My DS was back to back and got stuck in a corner - I needed forceps to deliver him so it was that an episiotomy or a caesarean. I can't imagine why anyone would choose major abdominal surgery over an episiotomy, the vast majority heal well. Mine caused me pain in the first couple of weeks - I was alternating paracetamol and ibuprofen and I definitely noticed if I didn't take them on time and the pain relief wore off - but it healed well. One of my friends has had one episiotomy and one natural tear and she said the episiotomy healed much more neatly than the tear did.

pinguina16 Wed 24-Aug-16 20:21:43

"I needed forceps to deliver him so it was that an episiotomy or a caesarean. I can't imagine why anyone would choose major abdominal surgery over an episiotomy, the vast majority heal well."

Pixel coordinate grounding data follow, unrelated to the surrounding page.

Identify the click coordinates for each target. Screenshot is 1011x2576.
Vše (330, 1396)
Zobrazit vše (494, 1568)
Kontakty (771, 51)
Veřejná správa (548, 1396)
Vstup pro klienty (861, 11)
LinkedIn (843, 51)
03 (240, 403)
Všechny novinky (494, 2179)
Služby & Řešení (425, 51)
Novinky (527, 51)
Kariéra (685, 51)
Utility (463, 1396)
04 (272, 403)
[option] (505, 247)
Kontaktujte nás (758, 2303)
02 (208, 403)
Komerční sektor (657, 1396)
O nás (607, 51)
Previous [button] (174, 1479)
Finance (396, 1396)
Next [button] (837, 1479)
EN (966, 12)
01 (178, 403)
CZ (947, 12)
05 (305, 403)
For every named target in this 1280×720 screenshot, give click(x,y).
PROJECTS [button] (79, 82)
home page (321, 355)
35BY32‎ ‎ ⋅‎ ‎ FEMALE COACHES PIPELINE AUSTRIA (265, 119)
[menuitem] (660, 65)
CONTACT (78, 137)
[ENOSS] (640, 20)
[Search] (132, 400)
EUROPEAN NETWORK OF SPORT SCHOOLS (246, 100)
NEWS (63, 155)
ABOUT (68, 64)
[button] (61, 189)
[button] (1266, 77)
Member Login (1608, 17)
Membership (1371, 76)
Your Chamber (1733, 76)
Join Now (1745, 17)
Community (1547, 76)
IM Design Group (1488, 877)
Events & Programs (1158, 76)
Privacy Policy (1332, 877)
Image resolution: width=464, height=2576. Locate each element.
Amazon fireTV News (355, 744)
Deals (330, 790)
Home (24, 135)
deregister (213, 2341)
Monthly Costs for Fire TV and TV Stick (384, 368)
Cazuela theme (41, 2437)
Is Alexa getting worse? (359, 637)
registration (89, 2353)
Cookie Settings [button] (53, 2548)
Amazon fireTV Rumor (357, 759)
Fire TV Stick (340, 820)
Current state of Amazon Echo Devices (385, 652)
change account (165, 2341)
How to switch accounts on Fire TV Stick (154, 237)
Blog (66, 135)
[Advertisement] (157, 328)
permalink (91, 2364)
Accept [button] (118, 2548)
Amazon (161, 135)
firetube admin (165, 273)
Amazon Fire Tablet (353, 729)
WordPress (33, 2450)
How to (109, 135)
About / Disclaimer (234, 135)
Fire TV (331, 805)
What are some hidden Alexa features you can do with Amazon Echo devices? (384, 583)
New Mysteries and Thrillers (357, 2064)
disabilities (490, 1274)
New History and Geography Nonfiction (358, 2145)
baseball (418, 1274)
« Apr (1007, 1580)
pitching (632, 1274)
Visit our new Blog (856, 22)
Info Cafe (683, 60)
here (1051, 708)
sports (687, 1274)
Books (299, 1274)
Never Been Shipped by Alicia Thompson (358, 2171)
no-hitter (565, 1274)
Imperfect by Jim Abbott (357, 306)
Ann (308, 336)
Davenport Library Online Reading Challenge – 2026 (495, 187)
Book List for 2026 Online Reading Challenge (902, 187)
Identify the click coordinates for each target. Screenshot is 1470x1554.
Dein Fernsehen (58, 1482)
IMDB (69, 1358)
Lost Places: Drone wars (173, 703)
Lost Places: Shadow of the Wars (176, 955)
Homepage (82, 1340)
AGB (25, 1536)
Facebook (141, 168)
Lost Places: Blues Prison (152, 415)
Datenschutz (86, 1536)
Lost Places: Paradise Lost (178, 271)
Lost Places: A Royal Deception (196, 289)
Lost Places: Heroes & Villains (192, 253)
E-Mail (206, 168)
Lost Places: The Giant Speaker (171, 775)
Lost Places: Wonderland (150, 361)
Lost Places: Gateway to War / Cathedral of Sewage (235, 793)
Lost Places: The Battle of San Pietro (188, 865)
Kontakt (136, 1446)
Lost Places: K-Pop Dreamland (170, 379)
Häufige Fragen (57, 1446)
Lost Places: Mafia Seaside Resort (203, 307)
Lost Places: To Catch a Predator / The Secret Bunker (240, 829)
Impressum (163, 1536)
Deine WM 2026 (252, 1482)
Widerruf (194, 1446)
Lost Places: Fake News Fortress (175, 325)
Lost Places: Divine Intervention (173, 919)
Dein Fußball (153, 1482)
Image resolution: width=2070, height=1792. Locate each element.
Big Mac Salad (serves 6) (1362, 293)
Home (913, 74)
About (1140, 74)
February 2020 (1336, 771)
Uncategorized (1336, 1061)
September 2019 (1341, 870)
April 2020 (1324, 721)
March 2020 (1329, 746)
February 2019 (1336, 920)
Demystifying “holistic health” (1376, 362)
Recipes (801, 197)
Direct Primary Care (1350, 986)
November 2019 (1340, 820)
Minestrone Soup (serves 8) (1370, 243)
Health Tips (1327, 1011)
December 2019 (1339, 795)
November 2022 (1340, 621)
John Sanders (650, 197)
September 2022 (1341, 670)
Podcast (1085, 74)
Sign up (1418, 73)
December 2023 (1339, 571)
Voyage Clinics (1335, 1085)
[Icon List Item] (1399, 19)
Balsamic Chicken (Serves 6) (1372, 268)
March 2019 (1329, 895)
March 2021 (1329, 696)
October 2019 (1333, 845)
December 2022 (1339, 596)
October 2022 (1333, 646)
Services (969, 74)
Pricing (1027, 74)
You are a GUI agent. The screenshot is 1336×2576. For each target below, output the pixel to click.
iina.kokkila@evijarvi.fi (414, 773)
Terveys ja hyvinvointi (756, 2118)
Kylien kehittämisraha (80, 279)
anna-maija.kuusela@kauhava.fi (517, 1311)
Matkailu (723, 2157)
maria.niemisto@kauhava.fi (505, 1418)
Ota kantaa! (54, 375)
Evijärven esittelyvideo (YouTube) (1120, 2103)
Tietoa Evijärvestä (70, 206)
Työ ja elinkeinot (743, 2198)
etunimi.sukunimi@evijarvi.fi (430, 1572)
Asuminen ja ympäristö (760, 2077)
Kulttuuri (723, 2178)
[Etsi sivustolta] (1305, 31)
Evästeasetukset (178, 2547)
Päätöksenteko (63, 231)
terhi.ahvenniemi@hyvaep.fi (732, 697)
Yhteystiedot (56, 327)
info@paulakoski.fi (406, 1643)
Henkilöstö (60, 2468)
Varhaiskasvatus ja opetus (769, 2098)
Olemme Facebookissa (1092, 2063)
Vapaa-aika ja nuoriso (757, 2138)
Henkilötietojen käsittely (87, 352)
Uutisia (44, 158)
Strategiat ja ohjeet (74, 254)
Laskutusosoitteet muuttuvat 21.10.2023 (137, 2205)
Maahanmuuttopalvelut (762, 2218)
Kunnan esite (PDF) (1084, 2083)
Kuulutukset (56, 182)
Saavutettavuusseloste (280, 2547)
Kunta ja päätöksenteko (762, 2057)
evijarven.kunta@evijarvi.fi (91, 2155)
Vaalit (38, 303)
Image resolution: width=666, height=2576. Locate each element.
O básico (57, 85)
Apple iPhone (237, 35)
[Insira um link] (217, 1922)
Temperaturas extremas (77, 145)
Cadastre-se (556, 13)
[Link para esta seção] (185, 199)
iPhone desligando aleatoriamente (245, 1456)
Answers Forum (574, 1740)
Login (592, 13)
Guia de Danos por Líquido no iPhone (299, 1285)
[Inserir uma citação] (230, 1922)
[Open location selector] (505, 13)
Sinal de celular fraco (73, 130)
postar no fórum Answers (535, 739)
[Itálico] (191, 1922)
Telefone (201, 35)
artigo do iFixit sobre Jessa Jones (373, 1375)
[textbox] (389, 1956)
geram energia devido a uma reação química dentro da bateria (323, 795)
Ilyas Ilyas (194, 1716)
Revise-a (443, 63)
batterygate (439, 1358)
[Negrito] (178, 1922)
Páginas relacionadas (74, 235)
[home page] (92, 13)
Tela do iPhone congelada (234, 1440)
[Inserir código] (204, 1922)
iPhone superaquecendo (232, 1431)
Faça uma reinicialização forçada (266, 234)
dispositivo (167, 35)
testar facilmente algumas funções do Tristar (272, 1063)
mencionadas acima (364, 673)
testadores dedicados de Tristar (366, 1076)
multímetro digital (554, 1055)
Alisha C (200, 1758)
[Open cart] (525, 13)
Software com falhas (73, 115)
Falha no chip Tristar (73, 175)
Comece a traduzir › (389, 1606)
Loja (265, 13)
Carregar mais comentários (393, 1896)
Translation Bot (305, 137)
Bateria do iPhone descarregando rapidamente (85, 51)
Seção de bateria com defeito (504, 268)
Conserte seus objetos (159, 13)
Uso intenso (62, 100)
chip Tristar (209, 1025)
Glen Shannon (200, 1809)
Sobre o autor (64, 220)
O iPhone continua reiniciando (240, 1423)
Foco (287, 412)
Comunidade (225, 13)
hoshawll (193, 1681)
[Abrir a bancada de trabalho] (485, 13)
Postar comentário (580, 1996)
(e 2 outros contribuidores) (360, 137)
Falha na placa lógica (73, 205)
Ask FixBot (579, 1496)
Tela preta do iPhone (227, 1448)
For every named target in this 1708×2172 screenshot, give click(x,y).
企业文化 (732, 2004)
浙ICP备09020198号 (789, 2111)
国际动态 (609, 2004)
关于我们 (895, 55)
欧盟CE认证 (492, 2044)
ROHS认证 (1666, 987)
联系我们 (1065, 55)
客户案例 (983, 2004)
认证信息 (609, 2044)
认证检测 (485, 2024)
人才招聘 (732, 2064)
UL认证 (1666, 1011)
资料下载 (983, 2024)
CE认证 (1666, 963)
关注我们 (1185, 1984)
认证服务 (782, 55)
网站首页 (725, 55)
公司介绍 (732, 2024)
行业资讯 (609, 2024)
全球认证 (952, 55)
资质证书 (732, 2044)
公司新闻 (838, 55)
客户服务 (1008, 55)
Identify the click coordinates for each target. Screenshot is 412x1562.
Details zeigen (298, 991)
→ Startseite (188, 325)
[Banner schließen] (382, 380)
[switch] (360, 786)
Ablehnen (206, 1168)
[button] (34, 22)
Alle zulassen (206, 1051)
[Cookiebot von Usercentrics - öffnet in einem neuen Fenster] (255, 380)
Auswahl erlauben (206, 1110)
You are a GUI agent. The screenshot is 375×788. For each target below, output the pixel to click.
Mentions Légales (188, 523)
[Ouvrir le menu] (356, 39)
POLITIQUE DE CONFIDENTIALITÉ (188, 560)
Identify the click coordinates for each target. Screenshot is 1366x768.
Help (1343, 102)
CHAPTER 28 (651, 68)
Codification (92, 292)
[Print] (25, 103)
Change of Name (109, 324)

To avoid the (now very real) risk of serious injury to your pelvic floor which can cause urinary and/or faecal incontinence and/or sex pain because of increased scar tissue.
To avoid being unable to walk half a mile for 3 months after birth.
For example.

Knowing what I know now, in a situation where there's a choice of forceps or c-section I'd take the c-section.

Me624 Thu 25-Aug-16 07:04:39

pinguina those are rare complications. A c-section comes with its own risks.

FrameyMcFrame Thu 25-Aug-16 07:13:35

No, I've had 2. smile

But highly preferable to a c section, which is longer recovery.

Try not to worry, it will be fine

LariyahSpen Thu 25-Aug-16 07:21:51

I really think perineal massage worked wonders for me to. I used moisturise the area with oil everyday from about 4 months pregnant. I also think a water birth does make things easier on your bits.

Listen to the midwives and do exactly as they say if you can. I think that pushing too hard or too soon when your body isn't ready can increase your chances of tearing definitely which also can't be nice...

DaisyFranceLynch Thu 25-Aug-16 07:23:47

There is a device (I think it's German but it is also used in Australia and elsewhere) called an Epi-No which is supposed to stretch your perineum before birth, reducing the risk of an episiotomy. You can get them online here but no idea how effective they are - it sounds as if they're a more expensive way of doing perineal massage.

AyeAmarok Thu 25-Aug-16 07:26:03

Can someone who has done perennial massage (or knows about it) explain exactly what to do and how long for?

Could I just use say E45 or some sort of almond oil on the outside? Or do you need to do inside too, and stretch it? Do you have to do it everyday? Several times a day?

I'm 7 months, should I start soon or is it already maybe too late?

This thread has me a bit worried.

ArnieChops Thu 25-Aug-16 07:44:06

You can get something called an epi-no.
It's like a little balloon that you place just inside the vagina and you blow it up until you feel a stretch. Think your meant to do it as often as you can to try and increase the amount of cm each time.
I've never used one but had friends who have and it's worked for them.